L’Ukraine reçoit feu vert pour les ERAM
Dans un contexte militaire figé mais toujours incandescent, le président Donald Trump a officiellement validé, le 27 août 2025, l’envoi de 3 350 missiles ERAM à Kiev. Ces munitions de croisière à longue portée, baptisées Extended Range Attack Munition (ERAM), visent à renforcer la frappe stratégique de l’armée ukrainienne, sans pour autant franchir les lignes rouges américaines. Une nouvelle ère balistique se profile.
Ce transfert massif s’inscrit dans un plan d’aide militaire de 780 millions d’euros, selon Le Parisien. L’annonce a été confirmée par Trump lui-même lors d’une déclaration depuis Mar-a-Lago.
ERAM : un missile entre précision et saturation
Quels sont les secrets de ces missiles ERAM ? Produits par Lockheed Martin, ces engins affichent un poids de 227 kilogrammes, une portée maximale de 400 kilomètres et une vitesse de croisière de 763 km/h, selon les données publiées par TF1 Info. Ce qui les place dans une zone intermédiaire entre les missiles GMLRS (Guided Multiple Launch Rocket System) et les puissants Storm Shadow fournis par le Royaume-Uni.

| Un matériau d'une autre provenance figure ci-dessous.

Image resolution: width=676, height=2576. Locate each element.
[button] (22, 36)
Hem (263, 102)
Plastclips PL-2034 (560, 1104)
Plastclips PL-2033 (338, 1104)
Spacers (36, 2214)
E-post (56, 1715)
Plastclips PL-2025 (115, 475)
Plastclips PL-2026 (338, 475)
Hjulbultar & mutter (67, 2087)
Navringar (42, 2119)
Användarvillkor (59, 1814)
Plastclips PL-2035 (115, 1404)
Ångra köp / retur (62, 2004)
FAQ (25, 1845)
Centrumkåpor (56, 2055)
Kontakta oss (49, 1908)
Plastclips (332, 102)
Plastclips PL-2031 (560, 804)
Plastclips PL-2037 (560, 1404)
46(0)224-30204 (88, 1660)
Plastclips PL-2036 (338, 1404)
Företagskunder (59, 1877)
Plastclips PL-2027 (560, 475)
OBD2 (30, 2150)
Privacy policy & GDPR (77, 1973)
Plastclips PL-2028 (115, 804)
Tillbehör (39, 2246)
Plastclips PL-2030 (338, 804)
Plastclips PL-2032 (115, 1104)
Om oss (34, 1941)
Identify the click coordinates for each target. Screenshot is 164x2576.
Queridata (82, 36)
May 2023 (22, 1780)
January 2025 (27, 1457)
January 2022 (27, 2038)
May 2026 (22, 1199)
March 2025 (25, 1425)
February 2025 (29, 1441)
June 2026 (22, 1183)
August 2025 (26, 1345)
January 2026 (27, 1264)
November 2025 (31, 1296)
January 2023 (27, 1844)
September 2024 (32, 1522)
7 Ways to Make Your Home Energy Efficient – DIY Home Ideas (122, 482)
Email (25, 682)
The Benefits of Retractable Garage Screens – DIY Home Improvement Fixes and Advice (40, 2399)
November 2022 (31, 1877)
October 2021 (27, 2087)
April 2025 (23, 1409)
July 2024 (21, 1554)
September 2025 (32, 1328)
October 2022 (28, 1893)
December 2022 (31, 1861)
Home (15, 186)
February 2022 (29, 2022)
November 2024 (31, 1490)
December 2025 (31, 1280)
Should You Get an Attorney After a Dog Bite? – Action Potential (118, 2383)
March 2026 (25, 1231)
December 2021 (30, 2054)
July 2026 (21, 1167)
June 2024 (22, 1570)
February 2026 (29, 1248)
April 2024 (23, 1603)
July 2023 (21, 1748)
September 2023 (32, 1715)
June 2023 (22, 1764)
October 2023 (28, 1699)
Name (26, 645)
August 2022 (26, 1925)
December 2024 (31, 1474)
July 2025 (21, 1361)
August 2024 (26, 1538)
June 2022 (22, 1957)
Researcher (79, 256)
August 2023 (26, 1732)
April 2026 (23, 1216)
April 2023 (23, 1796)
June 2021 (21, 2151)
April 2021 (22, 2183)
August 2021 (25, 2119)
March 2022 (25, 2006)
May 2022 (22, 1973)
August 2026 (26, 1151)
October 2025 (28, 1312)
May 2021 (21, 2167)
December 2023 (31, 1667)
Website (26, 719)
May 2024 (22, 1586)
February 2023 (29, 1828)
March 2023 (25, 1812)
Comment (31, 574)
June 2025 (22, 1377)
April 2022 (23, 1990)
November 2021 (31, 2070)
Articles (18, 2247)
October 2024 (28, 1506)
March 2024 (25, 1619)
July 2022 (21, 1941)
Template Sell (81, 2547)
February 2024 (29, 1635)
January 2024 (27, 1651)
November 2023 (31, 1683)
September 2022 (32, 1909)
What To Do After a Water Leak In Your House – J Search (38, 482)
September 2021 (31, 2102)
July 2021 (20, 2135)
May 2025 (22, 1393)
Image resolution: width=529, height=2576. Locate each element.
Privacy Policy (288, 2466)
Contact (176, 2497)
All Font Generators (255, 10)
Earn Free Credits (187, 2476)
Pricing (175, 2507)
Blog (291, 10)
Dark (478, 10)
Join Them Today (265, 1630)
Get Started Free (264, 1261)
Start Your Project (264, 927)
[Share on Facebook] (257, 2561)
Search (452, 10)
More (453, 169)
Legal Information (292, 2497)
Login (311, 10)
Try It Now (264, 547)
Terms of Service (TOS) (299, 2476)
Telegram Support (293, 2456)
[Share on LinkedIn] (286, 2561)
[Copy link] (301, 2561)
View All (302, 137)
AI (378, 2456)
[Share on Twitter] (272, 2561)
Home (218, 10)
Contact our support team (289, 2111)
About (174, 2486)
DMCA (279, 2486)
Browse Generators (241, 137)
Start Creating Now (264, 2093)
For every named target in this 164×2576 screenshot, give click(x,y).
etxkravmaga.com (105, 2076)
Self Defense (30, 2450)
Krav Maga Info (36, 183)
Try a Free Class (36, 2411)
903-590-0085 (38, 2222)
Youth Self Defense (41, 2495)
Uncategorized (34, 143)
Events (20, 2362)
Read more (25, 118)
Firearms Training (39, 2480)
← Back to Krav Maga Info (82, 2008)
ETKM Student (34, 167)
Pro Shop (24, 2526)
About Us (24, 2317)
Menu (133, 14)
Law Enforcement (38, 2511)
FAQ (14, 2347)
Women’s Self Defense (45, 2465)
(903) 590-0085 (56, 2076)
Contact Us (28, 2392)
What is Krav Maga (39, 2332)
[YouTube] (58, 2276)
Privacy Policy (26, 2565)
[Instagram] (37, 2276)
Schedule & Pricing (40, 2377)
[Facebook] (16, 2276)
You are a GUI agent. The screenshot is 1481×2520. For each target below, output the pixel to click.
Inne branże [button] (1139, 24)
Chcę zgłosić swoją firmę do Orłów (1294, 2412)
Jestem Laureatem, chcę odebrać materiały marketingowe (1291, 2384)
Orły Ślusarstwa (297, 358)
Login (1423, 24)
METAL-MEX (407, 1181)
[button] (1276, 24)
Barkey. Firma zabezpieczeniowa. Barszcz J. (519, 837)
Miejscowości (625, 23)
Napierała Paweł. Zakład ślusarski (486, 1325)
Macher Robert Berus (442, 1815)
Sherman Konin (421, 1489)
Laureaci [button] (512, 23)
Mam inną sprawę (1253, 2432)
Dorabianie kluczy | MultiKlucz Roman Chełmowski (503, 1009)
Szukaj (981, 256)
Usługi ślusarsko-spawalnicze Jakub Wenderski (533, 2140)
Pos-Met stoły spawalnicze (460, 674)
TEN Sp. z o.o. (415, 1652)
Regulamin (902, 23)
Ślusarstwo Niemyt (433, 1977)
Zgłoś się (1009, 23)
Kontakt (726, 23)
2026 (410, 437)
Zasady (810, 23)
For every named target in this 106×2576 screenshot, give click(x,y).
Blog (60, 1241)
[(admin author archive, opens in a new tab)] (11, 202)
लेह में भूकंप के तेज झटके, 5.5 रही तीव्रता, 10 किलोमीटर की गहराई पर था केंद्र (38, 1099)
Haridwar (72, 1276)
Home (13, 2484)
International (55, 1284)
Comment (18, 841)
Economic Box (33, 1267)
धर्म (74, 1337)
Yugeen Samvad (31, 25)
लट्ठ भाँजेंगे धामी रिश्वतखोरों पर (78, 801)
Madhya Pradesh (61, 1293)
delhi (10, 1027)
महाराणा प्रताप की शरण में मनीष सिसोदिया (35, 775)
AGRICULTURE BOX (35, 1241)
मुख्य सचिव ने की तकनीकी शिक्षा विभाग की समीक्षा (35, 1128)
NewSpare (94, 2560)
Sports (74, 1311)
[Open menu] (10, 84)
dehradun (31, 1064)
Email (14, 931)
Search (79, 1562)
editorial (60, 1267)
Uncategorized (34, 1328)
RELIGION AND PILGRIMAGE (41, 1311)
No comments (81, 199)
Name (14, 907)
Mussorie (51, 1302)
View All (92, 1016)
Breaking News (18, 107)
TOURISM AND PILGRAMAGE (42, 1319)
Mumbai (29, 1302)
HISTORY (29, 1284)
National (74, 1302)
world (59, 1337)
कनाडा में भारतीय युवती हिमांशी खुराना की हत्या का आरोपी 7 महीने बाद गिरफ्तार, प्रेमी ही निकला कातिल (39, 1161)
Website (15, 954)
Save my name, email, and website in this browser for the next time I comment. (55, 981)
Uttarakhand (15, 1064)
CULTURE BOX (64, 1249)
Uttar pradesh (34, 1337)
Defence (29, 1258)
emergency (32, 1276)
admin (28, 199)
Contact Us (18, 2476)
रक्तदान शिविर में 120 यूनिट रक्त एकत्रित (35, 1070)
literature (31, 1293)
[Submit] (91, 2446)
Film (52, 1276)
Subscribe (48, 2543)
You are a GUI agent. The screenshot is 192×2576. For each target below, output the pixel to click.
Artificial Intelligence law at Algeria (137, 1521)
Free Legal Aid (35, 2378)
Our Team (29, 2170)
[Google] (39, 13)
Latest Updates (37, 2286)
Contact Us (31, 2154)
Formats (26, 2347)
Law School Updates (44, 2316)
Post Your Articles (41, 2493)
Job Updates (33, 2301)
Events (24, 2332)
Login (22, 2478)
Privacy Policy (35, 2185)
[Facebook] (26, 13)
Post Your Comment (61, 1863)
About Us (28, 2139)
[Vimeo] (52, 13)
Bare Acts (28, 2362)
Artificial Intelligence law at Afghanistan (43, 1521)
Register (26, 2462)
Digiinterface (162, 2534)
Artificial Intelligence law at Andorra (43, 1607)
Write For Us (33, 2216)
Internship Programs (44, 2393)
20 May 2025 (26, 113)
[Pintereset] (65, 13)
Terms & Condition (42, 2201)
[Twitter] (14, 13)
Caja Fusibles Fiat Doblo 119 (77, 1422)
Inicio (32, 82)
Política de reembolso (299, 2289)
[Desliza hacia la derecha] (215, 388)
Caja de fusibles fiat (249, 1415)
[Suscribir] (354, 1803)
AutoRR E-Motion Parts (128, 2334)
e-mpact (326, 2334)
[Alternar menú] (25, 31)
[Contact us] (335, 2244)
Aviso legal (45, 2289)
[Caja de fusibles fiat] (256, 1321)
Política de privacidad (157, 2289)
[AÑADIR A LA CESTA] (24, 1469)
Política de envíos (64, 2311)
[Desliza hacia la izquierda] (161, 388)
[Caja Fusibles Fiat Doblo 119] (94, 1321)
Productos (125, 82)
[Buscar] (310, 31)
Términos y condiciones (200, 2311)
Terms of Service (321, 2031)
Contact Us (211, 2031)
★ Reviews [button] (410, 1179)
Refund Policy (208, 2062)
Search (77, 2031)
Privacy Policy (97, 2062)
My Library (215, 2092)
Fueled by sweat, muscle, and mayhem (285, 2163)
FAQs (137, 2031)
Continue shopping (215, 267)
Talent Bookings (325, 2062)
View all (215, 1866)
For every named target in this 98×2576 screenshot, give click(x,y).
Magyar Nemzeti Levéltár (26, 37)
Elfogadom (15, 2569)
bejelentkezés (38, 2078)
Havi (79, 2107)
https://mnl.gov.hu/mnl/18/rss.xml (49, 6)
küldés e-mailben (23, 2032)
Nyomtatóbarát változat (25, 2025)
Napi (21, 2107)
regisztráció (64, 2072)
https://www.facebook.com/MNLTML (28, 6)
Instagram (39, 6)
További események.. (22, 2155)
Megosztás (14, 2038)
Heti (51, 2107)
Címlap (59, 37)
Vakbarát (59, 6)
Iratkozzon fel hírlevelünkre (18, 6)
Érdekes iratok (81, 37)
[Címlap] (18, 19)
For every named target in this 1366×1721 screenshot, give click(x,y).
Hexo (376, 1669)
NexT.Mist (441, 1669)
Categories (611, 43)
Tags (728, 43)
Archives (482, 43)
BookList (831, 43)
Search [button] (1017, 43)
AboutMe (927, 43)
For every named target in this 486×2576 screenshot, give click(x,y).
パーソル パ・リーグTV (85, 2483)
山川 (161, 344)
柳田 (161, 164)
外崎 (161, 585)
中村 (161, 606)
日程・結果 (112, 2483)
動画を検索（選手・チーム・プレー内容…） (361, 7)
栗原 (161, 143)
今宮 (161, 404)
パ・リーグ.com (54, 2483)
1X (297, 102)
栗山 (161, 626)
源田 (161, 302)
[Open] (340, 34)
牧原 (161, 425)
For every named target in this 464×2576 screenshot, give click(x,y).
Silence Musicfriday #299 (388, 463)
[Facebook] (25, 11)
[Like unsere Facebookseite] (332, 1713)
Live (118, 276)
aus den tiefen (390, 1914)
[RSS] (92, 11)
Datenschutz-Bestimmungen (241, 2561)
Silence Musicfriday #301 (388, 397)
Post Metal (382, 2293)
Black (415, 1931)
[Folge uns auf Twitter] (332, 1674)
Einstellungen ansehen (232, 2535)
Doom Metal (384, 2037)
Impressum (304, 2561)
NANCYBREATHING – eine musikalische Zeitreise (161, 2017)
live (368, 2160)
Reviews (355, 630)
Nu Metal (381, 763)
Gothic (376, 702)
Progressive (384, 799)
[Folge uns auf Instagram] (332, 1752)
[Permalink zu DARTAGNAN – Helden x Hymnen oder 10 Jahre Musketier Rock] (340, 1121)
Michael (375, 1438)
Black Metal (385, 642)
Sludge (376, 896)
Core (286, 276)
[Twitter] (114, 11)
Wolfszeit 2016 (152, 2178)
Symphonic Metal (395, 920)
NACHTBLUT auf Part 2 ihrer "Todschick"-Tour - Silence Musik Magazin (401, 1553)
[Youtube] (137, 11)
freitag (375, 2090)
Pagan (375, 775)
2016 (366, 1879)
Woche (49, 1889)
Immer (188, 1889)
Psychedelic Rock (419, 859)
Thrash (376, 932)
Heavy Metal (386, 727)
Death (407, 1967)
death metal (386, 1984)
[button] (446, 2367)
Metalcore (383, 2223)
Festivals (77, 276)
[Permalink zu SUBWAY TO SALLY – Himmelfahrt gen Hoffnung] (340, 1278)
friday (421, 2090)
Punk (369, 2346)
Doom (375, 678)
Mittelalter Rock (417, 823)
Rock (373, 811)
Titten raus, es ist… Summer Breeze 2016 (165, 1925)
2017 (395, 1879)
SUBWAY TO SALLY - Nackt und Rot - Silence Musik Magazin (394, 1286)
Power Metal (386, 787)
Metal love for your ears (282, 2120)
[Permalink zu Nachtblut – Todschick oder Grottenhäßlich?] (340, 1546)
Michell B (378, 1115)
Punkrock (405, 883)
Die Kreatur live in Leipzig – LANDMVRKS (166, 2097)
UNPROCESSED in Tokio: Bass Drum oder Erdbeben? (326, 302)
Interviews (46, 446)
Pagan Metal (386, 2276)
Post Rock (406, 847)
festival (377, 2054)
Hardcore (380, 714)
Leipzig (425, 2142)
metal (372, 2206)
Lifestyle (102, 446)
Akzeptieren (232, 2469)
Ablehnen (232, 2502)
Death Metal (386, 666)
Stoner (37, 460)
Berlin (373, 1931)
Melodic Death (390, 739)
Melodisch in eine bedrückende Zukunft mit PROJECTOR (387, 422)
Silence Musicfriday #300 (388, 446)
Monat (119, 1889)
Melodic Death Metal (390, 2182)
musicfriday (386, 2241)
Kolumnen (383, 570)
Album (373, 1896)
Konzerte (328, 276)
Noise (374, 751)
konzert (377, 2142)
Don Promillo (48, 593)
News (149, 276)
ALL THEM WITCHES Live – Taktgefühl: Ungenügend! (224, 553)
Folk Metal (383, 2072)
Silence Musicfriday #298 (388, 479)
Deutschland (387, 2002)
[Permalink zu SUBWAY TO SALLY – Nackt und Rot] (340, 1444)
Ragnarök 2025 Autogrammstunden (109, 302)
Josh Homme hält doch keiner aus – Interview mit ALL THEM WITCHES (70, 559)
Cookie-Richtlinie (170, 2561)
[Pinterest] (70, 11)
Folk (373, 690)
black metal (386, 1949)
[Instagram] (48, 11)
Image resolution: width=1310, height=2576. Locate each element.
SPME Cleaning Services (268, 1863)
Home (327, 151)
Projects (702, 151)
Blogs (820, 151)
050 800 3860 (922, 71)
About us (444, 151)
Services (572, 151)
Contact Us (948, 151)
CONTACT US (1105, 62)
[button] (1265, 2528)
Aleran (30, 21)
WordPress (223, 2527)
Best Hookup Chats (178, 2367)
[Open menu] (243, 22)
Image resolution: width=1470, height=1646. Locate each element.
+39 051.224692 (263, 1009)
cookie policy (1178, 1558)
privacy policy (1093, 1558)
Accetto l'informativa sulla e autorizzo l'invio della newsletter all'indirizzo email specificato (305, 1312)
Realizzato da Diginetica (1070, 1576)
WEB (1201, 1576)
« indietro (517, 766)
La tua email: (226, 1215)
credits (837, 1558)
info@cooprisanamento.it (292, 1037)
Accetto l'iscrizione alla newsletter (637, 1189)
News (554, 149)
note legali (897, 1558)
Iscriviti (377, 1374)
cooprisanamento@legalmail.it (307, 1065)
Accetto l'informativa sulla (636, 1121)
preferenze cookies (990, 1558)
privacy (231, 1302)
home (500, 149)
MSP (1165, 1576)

S’ils impressionnent, ce n’est pas uniquement par leurs caractéristiques techniques. Les ERAM sont avant tout des missiles de masse. Conçus pour être produits à bas coût — l’objectif étant d’atteindre un millier d’unités par an, ils permettent une saturation des défenses antiaériennes russes, avec un ratio coût/efficacité inédit dans les conflits modernes.
Leur tête explosive, bien que conventionnelle, est dotée d’un système de guidage GPS renforcé, qui assure une précision remarquable sur cibles fixes, tout en réduisant leur signature électronique.
Un missile de Trump sous haute surveillance
Mais l’usage de l’ERAM ne sera pas libre. Les frappes hors du territoire ukrainien — y compris en Crimée ou en Russie — restent soumises à validation américaine. Un mécanisme hérité de celui appliqué aux missiles ATACMS depuis le printemps 2025.
Washington entend ainsi contrôler étroitement l’escalade du conflit, tout en dotant l’Ukraine d’un levier tactique robuste. Pour Trump, le message est clair : renforcer Kiev sans rompre l’équilibre stratégique.
Production, livraison et financement : le puzzle d’un missile politique
La production des ERAM a été lancée en début 2024 dans l’État de l’Iowa. L’entreprise Lockheed Martin a sécurisé un contrat permettant d’en livrer 3 350 exemplaires avant fin septembre 2025. L’usine tourne désormais en cadence élevée, avec des chaînes semi-automatisées.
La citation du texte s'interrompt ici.